On June 3, 2009, appellant, a Mexican national and non-U.S. citizen, entered a negotiated no contest plea to possession with intent to sell or deliver cannabis (Count I), possession of more than 20 grams of cannabis (Count II), and possession of drug paraphernalia (Count III). The trial court accepted the plea, withheld adjudication of guilt, and placed appellant on two years of drug offender probation on counts I and II. On Count III, the trial court placed appellant on one year of drug offender probation concurrent with Counts I and II.
On June 9, 2010, appellant filed a Rule 3.850 motion to vacate judgment and sentence, claiming his counsel provided ineffective assistance of counsel in failing to advise him of adverse immigration consequences and failing to advise him that his convictions on Counts I and II constituted a double jeopardy violation. Appellant also asserted that the trial court should have allowed him to withdraw his plea because his convictions for possession of cannabis with intent to sell or deliver (Count I) and possession of more than twenty grams of cannabis (Count II) violate double jeopardy. Accepting the state’s concession of error as to the double jeopardy violation, the trial court amended the judgment and vacated Count II. We reject appellant’s contention that the trial court must also allow him to withdraw his plea and vacate the two-year drug probation sentence imposed on Count I.
We further reject appellant’s claim that his plea was involuntary pursuant to Padilla v. Kentucky, — U.S.-, 130 S.Ct. 1473, 176 L.Ed.2d 284 (2010). Padilla does not apply retroactively to convictions that were final when Padilla was decided. Hernandez v. State, 61 So.3d 1144 (Fla. 3d DCA 2011), rev. granted, 81 So.3d 414 (Fla.2012); Davis v. State, 69 So.3d 315 (Fla. 4th DCA 2011); Barrios-Cruz v.
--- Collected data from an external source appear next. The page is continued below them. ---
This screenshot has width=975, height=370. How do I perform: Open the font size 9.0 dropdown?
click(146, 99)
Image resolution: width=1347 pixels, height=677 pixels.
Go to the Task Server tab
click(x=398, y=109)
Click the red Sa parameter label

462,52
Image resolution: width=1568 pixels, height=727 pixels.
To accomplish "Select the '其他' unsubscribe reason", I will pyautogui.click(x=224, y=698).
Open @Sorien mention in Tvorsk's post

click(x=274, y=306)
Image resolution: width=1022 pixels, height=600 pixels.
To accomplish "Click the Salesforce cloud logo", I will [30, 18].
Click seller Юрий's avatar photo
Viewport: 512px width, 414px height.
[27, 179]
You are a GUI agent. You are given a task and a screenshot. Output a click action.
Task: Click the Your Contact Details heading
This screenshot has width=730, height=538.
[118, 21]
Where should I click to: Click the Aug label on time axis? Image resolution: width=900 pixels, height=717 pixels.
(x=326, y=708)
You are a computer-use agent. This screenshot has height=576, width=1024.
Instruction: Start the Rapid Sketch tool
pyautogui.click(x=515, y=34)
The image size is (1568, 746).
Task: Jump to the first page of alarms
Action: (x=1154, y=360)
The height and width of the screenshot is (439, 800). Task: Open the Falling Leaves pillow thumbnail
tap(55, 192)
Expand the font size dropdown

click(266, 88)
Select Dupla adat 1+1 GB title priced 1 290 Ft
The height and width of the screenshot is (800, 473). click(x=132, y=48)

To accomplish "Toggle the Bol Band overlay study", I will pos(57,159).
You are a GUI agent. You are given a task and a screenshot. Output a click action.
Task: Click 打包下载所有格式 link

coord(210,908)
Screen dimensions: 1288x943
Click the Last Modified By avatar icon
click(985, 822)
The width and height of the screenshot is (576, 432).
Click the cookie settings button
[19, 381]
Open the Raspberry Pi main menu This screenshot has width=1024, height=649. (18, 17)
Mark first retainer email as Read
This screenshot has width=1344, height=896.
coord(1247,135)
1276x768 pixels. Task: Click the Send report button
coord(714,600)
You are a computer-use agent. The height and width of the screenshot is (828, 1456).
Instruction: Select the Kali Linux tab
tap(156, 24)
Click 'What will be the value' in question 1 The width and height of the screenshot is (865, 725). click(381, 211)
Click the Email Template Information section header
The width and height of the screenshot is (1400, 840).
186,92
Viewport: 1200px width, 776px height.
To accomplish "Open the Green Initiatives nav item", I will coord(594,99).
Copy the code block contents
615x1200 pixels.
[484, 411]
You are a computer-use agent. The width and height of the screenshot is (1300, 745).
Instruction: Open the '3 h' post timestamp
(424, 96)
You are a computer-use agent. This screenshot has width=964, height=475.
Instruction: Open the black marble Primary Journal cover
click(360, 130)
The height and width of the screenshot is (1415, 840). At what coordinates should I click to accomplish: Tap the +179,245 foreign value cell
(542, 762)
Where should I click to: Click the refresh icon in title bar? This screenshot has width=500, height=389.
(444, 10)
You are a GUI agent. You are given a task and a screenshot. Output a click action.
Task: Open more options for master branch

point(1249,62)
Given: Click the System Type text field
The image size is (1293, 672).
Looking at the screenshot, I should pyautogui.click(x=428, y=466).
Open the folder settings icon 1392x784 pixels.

State, 63 So.3d 868 (Fla. 2d DCA 2011); State v. Shaikh, 65 So.3d 539 (Fla. 5th DCA 2011); Barreneche v. State, 80 So.3d 455 (Fla. 1st DCA 2012).
Moreover, we have held that the deportation warning of Florida Rule of Criminal Procedure Rule 3.172(c)(8) cures any prejudice. Flores v. State, 57 So.3d 218 (Fla. 4th DCA 2010); accord Castano v. State, 65 So.3d 546, 547-48 (Fla. 5th DCA 2011), review granted, 81 So.3d 413 (Fla.2012); Batista v. State, 90 So.3d 373 (Fla. 1st DCA 2012). Contra Hernandez, 61 So.3d at 1147-48; O’Neill v. State, — So.3d -(Fla. 2d DCA 2012).

Affirmed.

STEVENSON, TAYLOR and GERBER, JJ., concur.